Its bearing is majestic and can make humans feel like ants at their feet, being able to exceed 35 meters in height. But what makes it unmistakable with respect to any other tree are its leaves, fan-shaped and fleshy and waxy in texture, which are often divided into a central notch or even several. Hence, Linnaeus baptized it with the last name biloba, two-lobed. These leaves are grouped in small, very graceful clusters, giving the branches a very characteristic appearance. In the fall comes another of the ginkgo’s glorious moments: its leaves turn a deep lemon yellow, and the whole tree turns golden. The curious thing is that on many occasions it gets rid of its autumn tones very quickly. So if we stand under it, it will shower us with a continuous shower of leaves.

During the cold months its seeds will progressively fall to the ground. The flesh that surrounds them gives them a cherry or plum appearance, but they have a rather peculiar, even unpleasant aroma. That is why it is preferable to plant male ginkgo trees rather than female ones, since in this plant the sexes are on different feet. In Asia, this perfumed matter seems not to bother them too much, since they consume the roasted seed, but without its fleshy casing.

Yellow color in a ginkgo leaf
Yellow color in a ginkgo leaf

For all these reasons it can be seen that its morphology is most unique, but it is no less so than its qualities, since it is a true force of nature. It is capable of becoming a millennium, and is unaffected by winds and tides.
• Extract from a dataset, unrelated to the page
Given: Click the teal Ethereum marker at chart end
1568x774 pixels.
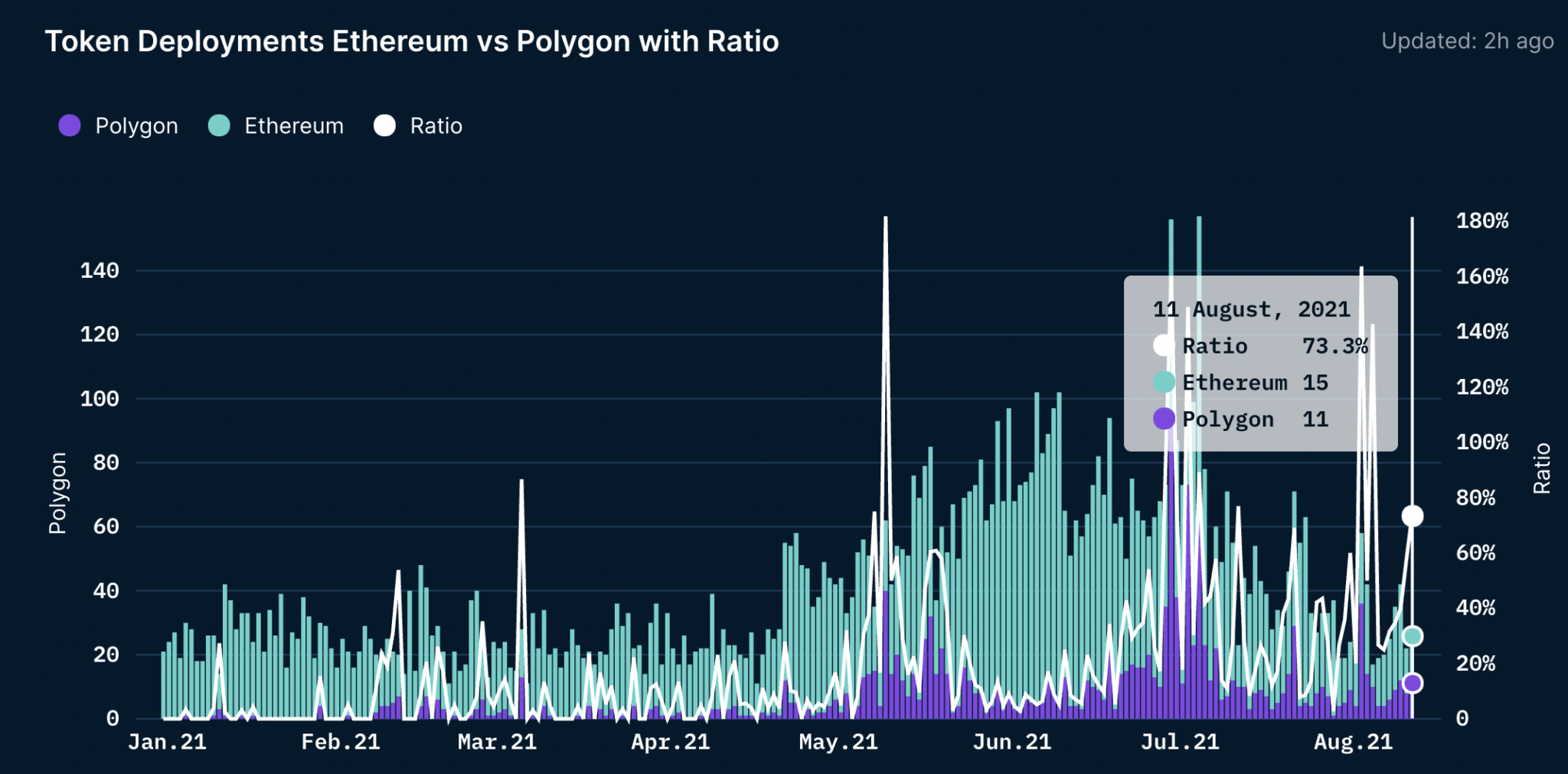Looking at the screenshot, I should [1413, 636].
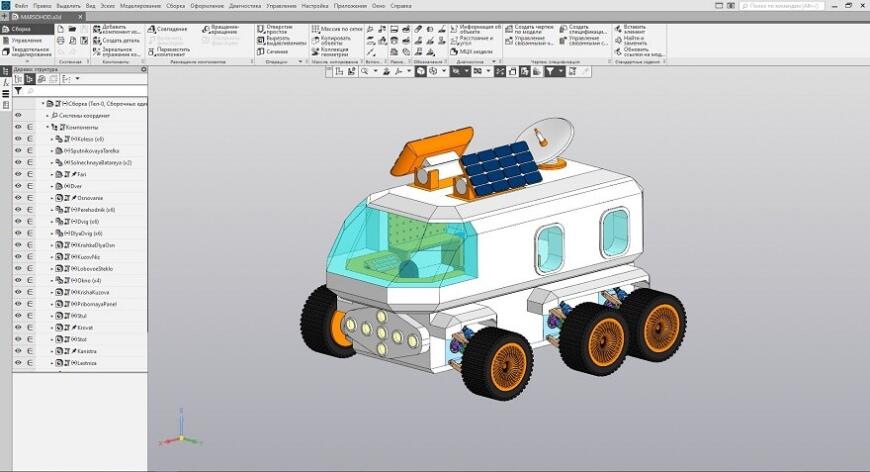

Consequently, something that is also linked to any reading about the ginkgo is its robustness against any inclement weather, because it is not harmed by cold, heat, pests, diseases, lack of water or pollution. of cities, either in the atmosphere or on the ground. Such strength led him to be the first tree to regrow after the explosion of the atomic bomb in Hiroshima. The spring after the event, a ginkgo sprouted as if nothing had happened, and since then it has become a symbol of hope and peace in the face of human barbarism.

Plant lovers fall for these myriad charms, just like Cor Kwant did. This teacher has been collecting on her blog, The Ginkgo Pagesa huge amount of data and images of the ginkgo from many years ago.

The best thing that can be done is to continue learning about this magnificent tree, and for this, there is nothing better than planting it ourselves. If we don’t have a garden, we can find dwarf varieties in nurseries that are perfect for growing even in pots. It can also be done like Javier Valdés, a retired chemist, who wanted to be a student of this tree, raising it from seed. “My love for ginkgo started with my wife, Elisa, who really likes the leaf, and it made me notice her,” he explains. “From then on, when she passed through a park in the fall and saw her seeds on the ground, she would pick them up. He would leave them for several weeks in a lunch box with wet river sand in the fridge. When spring came he would plant them on the terrace, until their stems began to show above the ground. So I have given them to friends and family. I have fallen in love with ginkgos. I have been fortunate to be able to sow them and to see them grow”.